Why I hate Myer-Briggs Type Indicator (MBTI)

You’ve probably met them too. You reveal something about yourself as part of getting to know them, and they come back with some version of, “Oh, so you’re a P.” (Or J, I, T, F, E, N or S.) And in that moment they start to either tell you about yourself, or just assume that patronising attitude that they now know who you are.

It is the end of dialogue when someone does this. At this point you disappear and all that is seen is the MBTI model. The other person now relates to the model, and no longer do they even see you. They assume that with this model they can understand you and all dialogue stops.

This is a violent imposition of a model onto a person. That we, in all our uniqueness and individuality, must be squeezed, distorted and judged into a model for the ease of the other person is a violent act. And yet it happens all the time, and when it does I switch off. I know that the person is no longer interested in me and has concluded, on the basis of a model, who I am.

A model is just a model. The map is not the territory, as NLP practitioners are fond of saying. Models and theories are really helpful to us, and can be useful in many situations. But they should never replace, or get in the way of, a real engagement with another human being. The tragedy is that they so often do.

MBTI provides a simple way of understanding personality differences and understanding ourselves, which has become so popular it was the subject of a recent BBC Radio 4 documentary. It was designed to help us understand differences and deal with them more effectively. But no model can capture the full range of humanity. On one programme a leading entomologist declared that he found MBTI too simplistic. This person carried around a taxonomy of insects in his head that very few people would be able to hold.

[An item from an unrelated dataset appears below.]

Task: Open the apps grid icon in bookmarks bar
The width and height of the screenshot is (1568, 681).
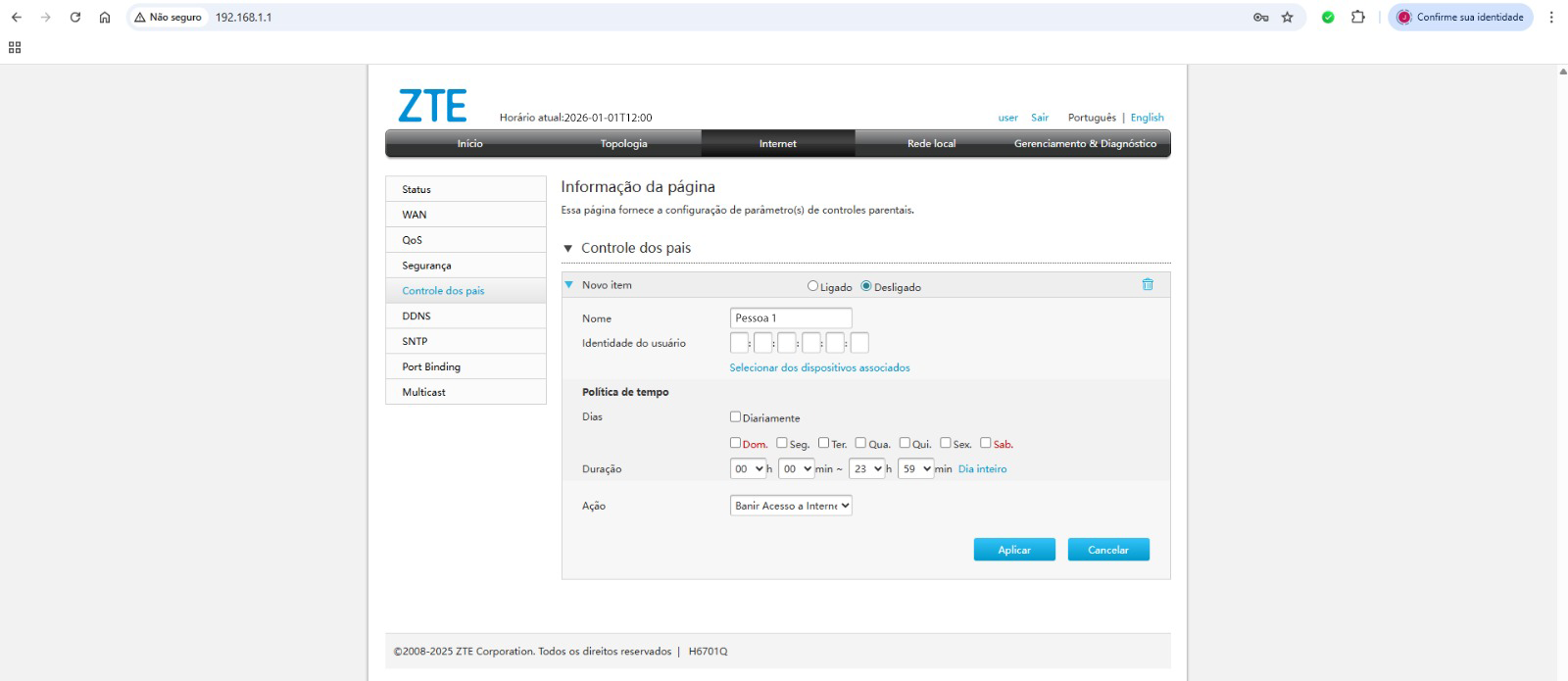Action: 15,47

It was a salient reminder that the categorisation of human beings into 16 categories is far too simplistic.

So why do we construct models to understand people in this way. Let’s face it MBTI isn’t the only model used for this purpose. So why do we construct models? There are lots of good reasons why we construct models, but beneath the surface of all these good reasons lies ambiguity. Models provide a clear way to manage the ambiguity we face in navigating the world. It is a modern-day map for the social world.

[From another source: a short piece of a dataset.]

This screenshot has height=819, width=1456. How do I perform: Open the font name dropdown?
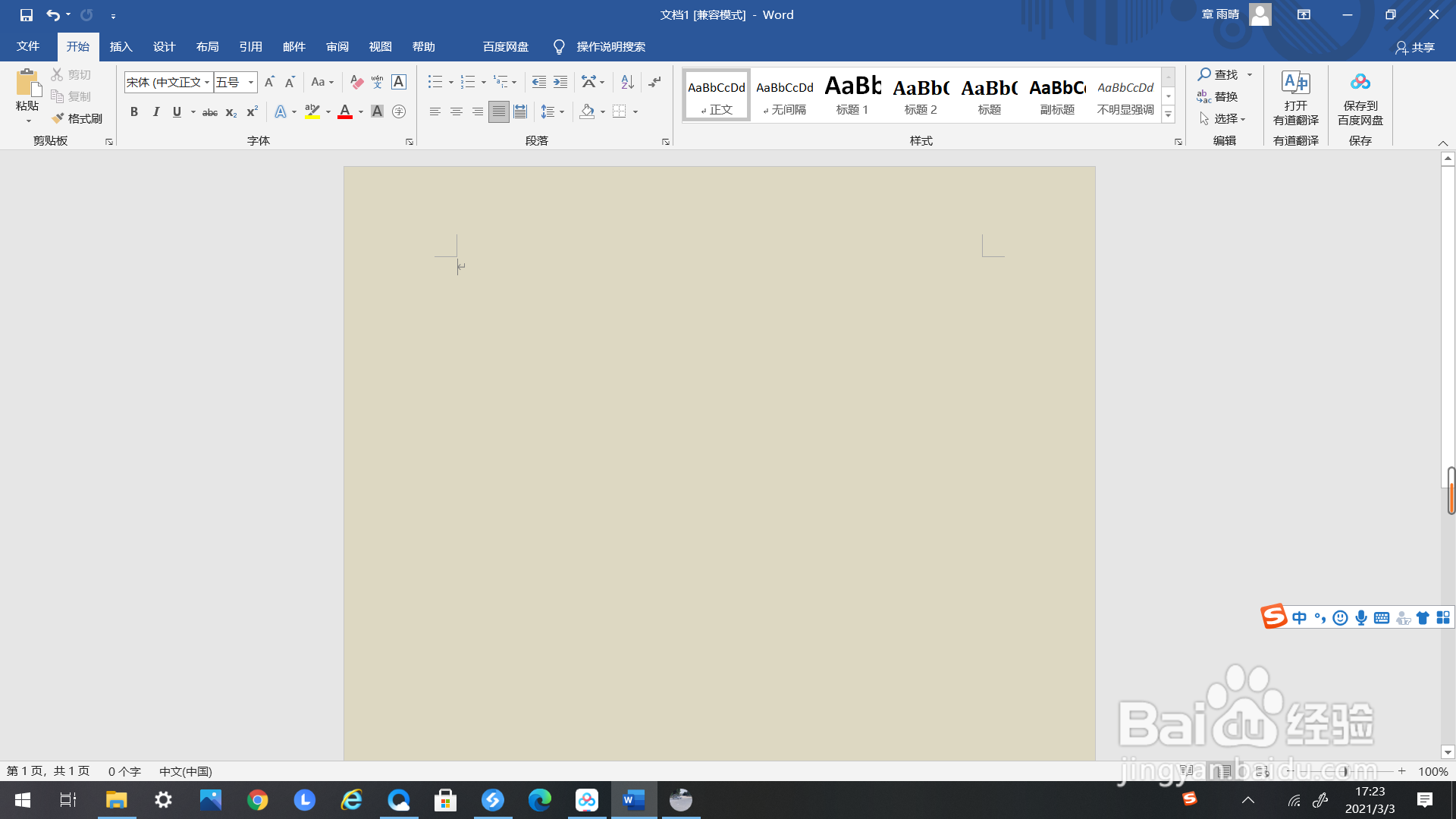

Ambiguity is not something that we humans are too good at dealing with. We know from neuroscience that ambiguity and uncertainty trigger the threat response in human beings, in the same way in which a genuinely life threatening situation does. Therefore we must acknowledge that behind ambiguity sits fear. This is why people hold on to their models and maps so tightly – to take them away is to sit in the uncertainty and fear.

And, in my view, good leadership development should encourage this. In just about all of the documents I see from organisations who would like a leadership development programme at the moment, there is a requirement to develop leaders who can deal with ambiguity. And in so many of the programmes that are developed, sits MBTI, providing a crutch for dealing with the world, and minimising true ambiguity.

It is only by sitting in the uncertainty and ambiguity, by truly facing our fears, that we can develop leaders who can deal with this gracefully. In that ambiguity, I must face my social anxiety. I must face the uncertainty of dealing with another’s reactions. I must be willing to meet them as a human being, in all the complexity that they are, and just be with them, without trying to predict or control their behaviour, or label it with a model. As a colleague of mine said recently, “The greatest gift we can give someone is the gift of truly listening, truly trying to understand who the other person is.”

When you ask people what they want from leaders in their organisations, one of the key themes that they speak about, is what it feels like to be around that leader. Is the person being authentic with them, and they being human and real with them; as opposed to, are they seeing me through a model and working in a way which the model tells them will influence my behaviour. We all know when someone is being authentic and when someone is ‘techniquing us’. MBTI ultimately moves us away from this authentic state of being in ambiguity, and moves us into seeing the world through a model, and thus is severely limited (and limiting) in leadership development.